The second question revolved the modulation of gut microbiota in immunosuppressive mice by yogurt. From the data of α-diversity, the increase of Chaos, Simpson and ACE indexes in the model group mice were possibly attributed to the upregulated abundance of pathogenic microbiota [30] (Figure S2). It was speculated that the increased indexes of Chaos, Shannon, Simpson and ACE in yogurt group might contribute to the enhanced diversity of beneficial gut bacteria [7,31]. Further β-diversity analysis of the gut microbiota has validated that hypothesis (Figure S3). The findings of β-diversity coincided precisely with the α-diversity results. Particularly, Lactobacillus and Bifidobacterium showed a notable increase, which are potentially considered to hydrolyze carbohydrates in the intestine to produce D-lactate [32]. Correlational probiotic strains, including Lactobacillus reuteri ATCC 55730 [33], Lactobacillus johnsonii La [34], and L. reuteri DSM 17938 [35,36] have been reported to produce D-lactate. The results of D-lactate detection in intestinal contents provided further inference. Therefore, it was reasonable to speculate that the increasing D-lactate concentration in feces was potentially associated with the remodeling of the intestinal flora. Furthermore, studies have demonstrated that microbial D-lactate can affect macrophage function locally and maintain mucosal integrity within the gut [37]. Thus, yogurt consumption enhanced the intestinal immune function by hypothetically reshaping the gut microbiota to boost beneficial probiotics producing D-lactate in the intestine. Nevertheless, it cannot be ruled out that the gut immunity might be modulated by the oral administration of D-lactate through other pathways.

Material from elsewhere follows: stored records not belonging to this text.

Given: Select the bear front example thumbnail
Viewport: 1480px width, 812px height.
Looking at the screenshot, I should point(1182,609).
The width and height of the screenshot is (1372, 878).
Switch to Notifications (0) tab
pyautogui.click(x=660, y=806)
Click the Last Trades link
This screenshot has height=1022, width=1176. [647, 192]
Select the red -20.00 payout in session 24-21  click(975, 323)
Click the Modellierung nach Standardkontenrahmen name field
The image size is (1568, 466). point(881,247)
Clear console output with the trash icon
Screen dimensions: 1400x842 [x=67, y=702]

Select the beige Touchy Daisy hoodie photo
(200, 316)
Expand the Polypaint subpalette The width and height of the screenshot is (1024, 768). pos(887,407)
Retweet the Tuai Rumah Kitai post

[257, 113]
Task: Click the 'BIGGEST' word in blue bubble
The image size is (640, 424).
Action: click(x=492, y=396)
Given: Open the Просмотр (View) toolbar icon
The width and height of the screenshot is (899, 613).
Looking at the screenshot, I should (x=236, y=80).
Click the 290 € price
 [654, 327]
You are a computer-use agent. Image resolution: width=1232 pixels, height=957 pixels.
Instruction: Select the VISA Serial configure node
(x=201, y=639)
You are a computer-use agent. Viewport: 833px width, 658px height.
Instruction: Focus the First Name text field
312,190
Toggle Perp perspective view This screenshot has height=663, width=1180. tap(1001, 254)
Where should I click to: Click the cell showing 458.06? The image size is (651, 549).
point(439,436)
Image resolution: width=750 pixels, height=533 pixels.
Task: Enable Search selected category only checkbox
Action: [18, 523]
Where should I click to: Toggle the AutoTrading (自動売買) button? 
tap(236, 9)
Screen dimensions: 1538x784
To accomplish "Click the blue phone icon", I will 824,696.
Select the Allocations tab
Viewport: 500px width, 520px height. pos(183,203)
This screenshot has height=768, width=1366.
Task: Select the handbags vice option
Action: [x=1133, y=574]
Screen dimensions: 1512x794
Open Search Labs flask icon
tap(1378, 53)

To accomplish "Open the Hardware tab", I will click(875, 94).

The third question was to discuss the mechanism by which D-lactate alleviated immunosuppression. Immunocytes can be categorized into T cells and B cells. Our findings demonstrated that D-lactate enhanced the immune response of splenic T cells stimulated by ConA, thereby augmenting their capacity for lymphocyte transformation. However, no significant differences were observed regarding the immune response of splenic B cells. Consequently, we further examined the expression levels of nuclear transcription factors of the T cell family in the mouse spleen. T-bet was a nuclear transcription factor specifically expressed in Th1 cells, regulating cellular immune function. GATA3 was a key transcription factor involved in the development of Th2 cells, regulating humoral immunity. A delicate balance between Th1 and Th2 cells was crucial for the healthy host [38,39]. Foxp3 was a transcriptional regulatory factor that was critical for the development and suppressive function of regulatory T cells. RORγt was a lineage-specific transcription factor for T helper 17 cells. The results demonstrated that the ingestion of medium and high doses of D-lactate resulted in an increase in the expression level of T-bet, while only a high dose of D-lactate elevated the expression level of GATA3. This indicated that D-lactate regulated the differentiation of Th cells towards Th1 cells and alleviated immunosuppressive by enhancing cellular immunity. These findings were consistent with the negative results of HC50 (an indicator for measuring humoral immunity) and positive results of DTH (the vivo detection of cellular immunity) [40]. Therefore, D-lactate exerted its mitigating effect on immunosuppression by promoting Th cell differentiation to Th1 and enhancing the cellular immunity of splenic lymphocytes.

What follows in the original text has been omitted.